BUDGET : Finance technical education
Dhruba Prasad Dhungel
Executive director, Training Institute for Technical Instructors (TITI)
Most of the vocational education and training are related to occupation through which people earn their living. People from low economic strata are keener on acquiring some occupational skills to get employment or be engaged in self-employment to raise their quality of life.
Because of the nature of the training, skill imparting trainings are more expensive than awareness making training.
It involves materials and equipment to be used during trainings, which are very expensive
in some cases.
More the trainees are exposed to materials and process, better will be their performance. This demands greater financial resources.
Council for Technical Education and Vocational Training (CTEVT) mandated body for developing basic and middle level technical human resources are so poorly prioritised by the government that it hardly receives one per cent of the total educational budget.
Private sector business and industries do not feel it is their responsibilities to develop skilled human resources required for business and industries.
So this sector cannot flourish without certain mechanism that assures appropriate financing for ‘technical education and vocational training’.

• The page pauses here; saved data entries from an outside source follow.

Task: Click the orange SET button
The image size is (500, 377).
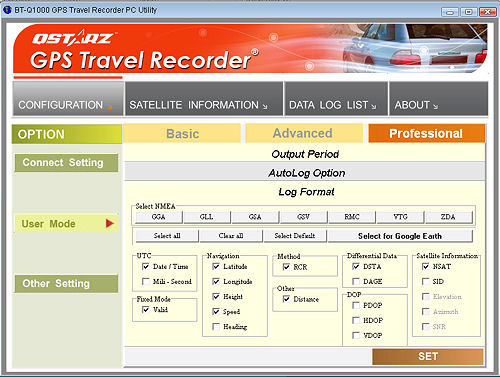Action: pos(428,356)

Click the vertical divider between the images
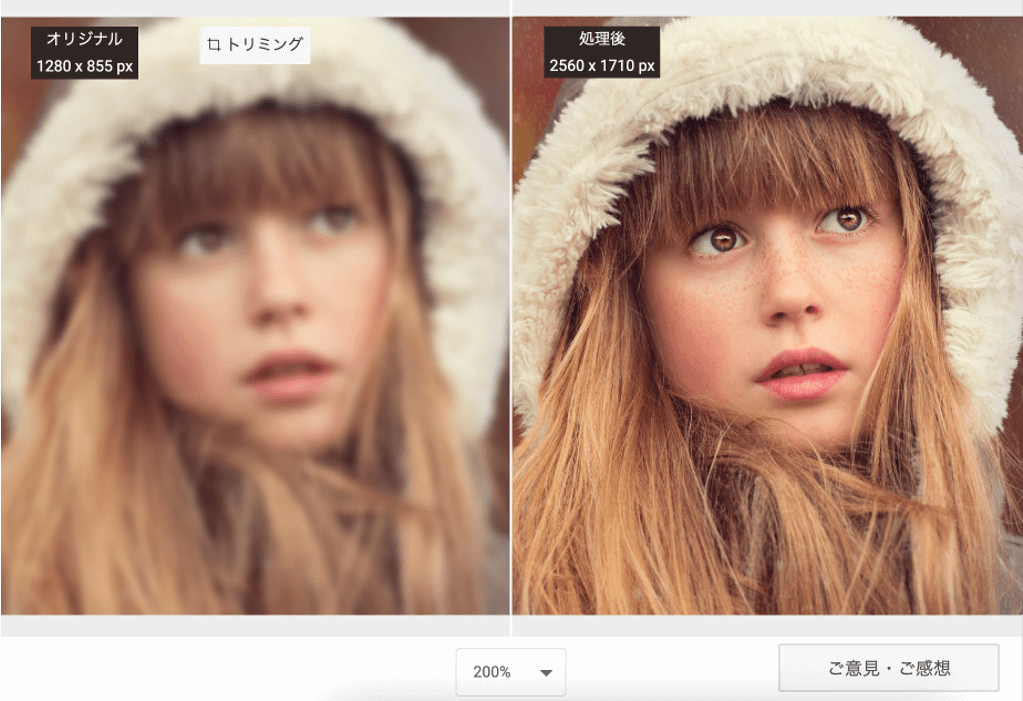[x=511, y=320]
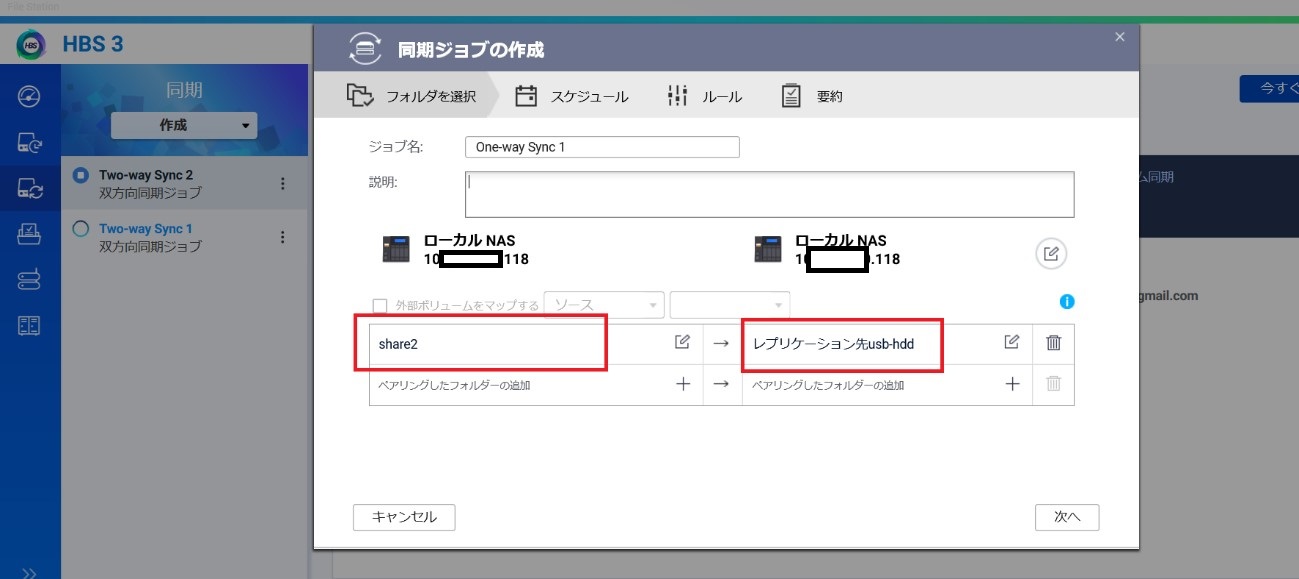This screenshot has height=579, width=1299.
Task: Edit the レプリケーション先usb-hdd destination folder
Action: click(x=1011, y=343)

Out of the 350,000 SLC takers, with an average pass rate of 50 per cent, 175,000 are left behind without any opportunities for further education.
These youth mainly look for vocational trainings. But the state provision is so inadequate that only a fraction of these students gets opportunity to be trained.
Hence the government should formulate such a policy that business and industries take part on developing technical human resources.
Several modalities can be found to have linkage with training and employment, which can be adopted in Nepal to improve the quality and quantity of technical human resources.